* _What the exercise asks_:
In the entries that follow, locate the line with "Viewport: 886px width, 591px height.", then restate that line and all later lines exactly as they appear, leaving pictures out.

* _Information provided_:
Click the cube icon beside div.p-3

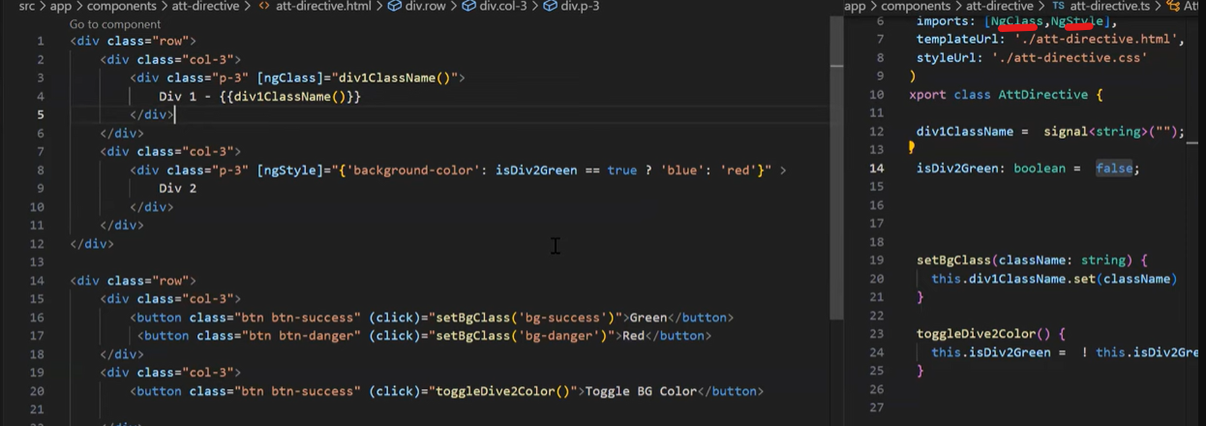click(550, 7)
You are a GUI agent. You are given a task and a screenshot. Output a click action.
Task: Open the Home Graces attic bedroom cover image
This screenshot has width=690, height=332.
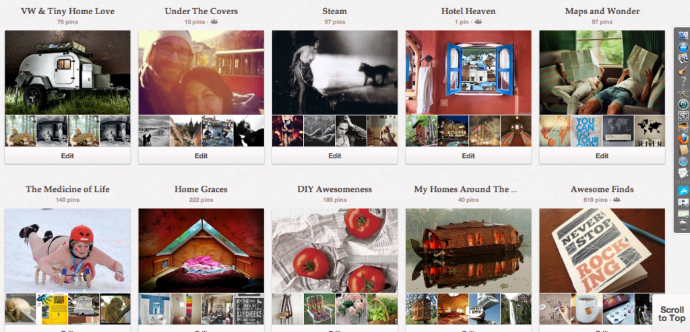tap(201, 251)
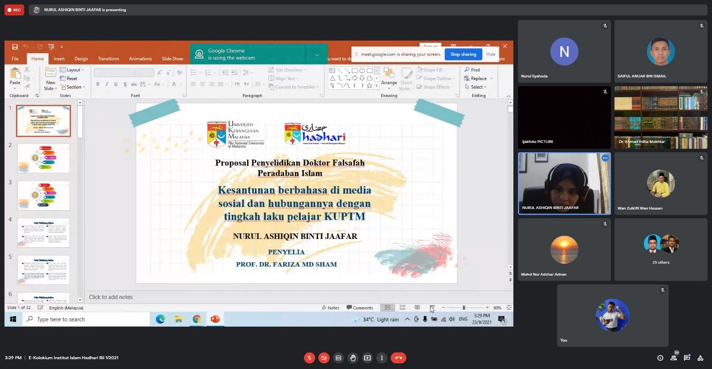Raise hand in the meeting
712x369 pixels.
353,358
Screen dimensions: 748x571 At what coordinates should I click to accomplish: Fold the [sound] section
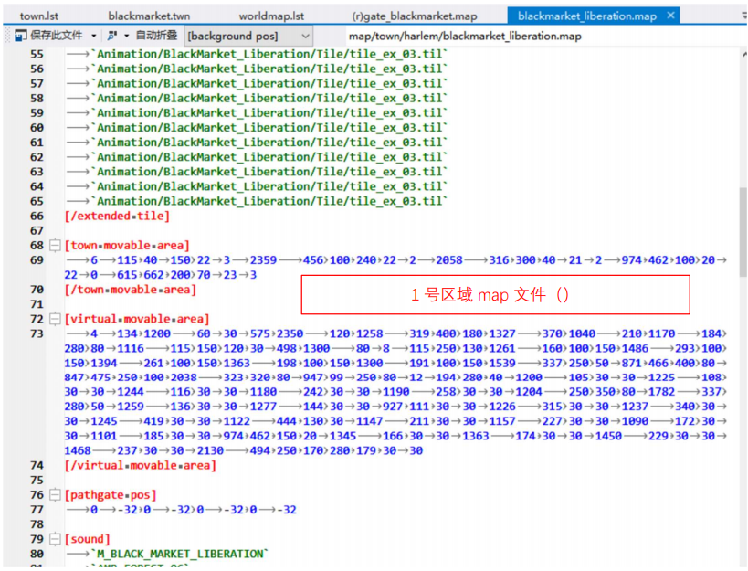point(55,539)
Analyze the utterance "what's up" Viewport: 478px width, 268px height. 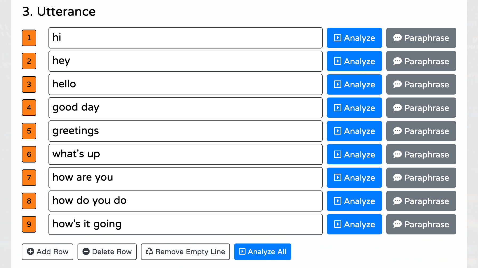pyautogui.click(x=354, y=154)
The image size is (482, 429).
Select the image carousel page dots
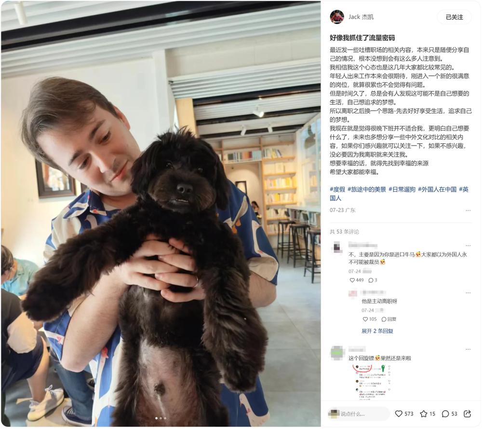tap(161, 418)
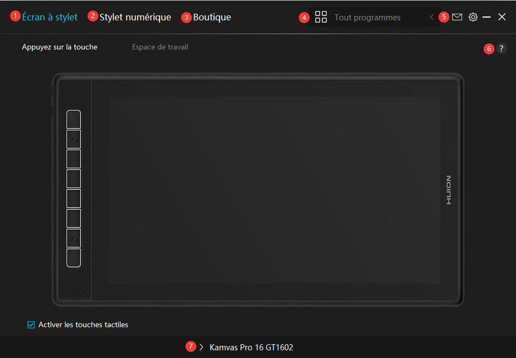Disable the Activer les touches tactiles checkbox

[31, 325]
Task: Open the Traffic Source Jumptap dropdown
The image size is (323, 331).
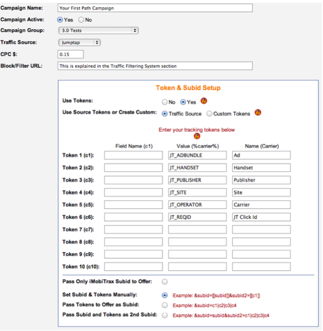Action: [x=79, y=43]
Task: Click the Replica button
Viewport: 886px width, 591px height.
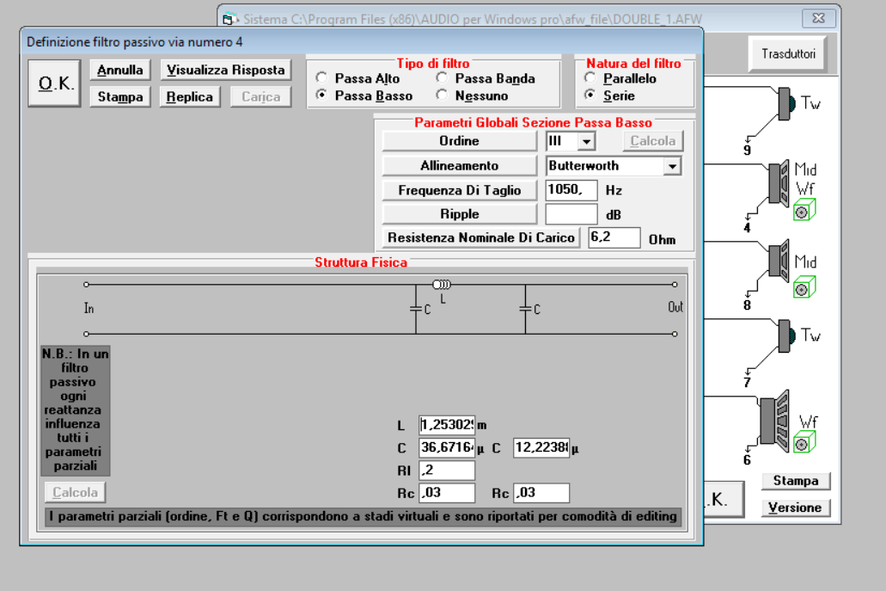Action: tap(190, 96)
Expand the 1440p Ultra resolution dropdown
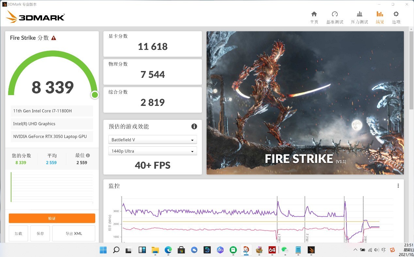414x257 pixels. (x=152, y=151)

* _Output of the task_:
Viewport: 886px width, 591px height.
Action: tap(190, 96)
Expand the 1440p Ultra resolution dropdown
414x257 pixels. (x=152, y=151)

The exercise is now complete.